EXERCISE INPUT below:
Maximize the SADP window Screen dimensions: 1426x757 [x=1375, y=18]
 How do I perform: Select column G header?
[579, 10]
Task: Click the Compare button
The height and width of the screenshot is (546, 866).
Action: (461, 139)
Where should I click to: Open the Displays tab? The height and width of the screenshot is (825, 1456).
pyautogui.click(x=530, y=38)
End of EXERCISE INPUT.
THE TASK =
So that nothing is lost, please repeat all of the entries exactly.

EXPECTED OUTPUT =
Maximize the SADP window Screen dimensions: 1426x757 [x=1375, y=18]
 How do I perform: Select column G header?
[579, 10]
Task: Click the Compare button
The height and width of the screenshot is (546, 866).
Action: (461, 139)
Where should I click to: Open the Displays tab? The height and width of the screenshot is (825, 1456).
pyautogui.click(x=530, y=38)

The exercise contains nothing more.